Rudi knew enough about engineering and ship construction to know that everything was a trade-off. Even a ship of great size and strength would have a weakness somewhere. “First things first,” he said. “Let’s find that ship and make sure we’re not guessing ourselves right out of the ballpark.”
59
BASE ZERO
Gamay sat at the table Yvonne had once occupied. She stared at the same computer, monitoring the same flow of water through the tunnel bored in the ice.

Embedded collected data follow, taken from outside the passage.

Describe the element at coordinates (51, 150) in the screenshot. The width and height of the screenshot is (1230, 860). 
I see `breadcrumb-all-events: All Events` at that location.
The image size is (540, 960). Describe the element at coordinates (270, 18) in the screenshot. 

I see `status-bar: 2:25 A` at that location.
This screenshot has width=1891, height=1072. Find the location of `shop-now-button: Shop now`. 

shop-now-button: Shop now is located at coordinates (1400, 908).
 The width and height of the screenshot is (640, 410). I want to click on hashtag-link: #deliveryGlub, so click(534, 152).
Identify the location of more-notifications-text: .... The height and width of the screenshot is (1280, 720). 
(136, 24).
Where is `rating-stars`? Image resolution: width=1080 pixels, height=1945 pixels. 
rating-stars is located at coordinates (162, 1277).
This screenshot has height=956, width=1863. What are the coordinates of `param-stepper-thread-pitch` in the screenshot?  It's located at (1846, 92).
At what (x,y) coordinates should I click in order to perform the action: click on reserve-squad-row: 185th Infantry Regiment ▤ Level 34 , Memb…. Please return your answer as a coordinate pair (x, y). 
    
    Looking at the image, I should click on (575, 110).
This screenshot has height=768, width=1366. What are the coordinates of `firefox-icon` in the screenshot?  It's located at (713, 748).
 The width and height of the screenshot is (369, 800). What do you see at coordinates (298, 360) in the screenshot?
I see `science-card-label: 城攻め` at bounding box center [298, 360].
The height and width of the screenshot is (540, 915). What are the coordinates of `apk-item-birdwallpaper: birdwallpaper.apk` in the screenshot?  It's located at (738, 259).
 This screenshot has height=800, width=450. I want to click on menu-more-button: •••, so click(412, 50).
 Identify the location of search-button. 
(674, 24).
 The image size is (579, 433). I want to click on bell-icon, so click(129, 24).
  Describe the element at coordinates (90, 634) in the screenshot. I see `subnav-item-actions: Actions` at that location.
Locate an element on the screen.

She turned to Paul, who remained on the bedroll with his injured leg elevated. “The water in the tunnel has gone past the final sensor. If this is accurate, it’s already pouring into the sea.”
Paul had the satellite phone with him. He’d been trying to reach Rudi through the storm but to no avail. “Either Kurt and Joe didn’t get there or they’ve made it and haven’t been able to do anything about it. Odds are that station is going to be as well defended as this one.”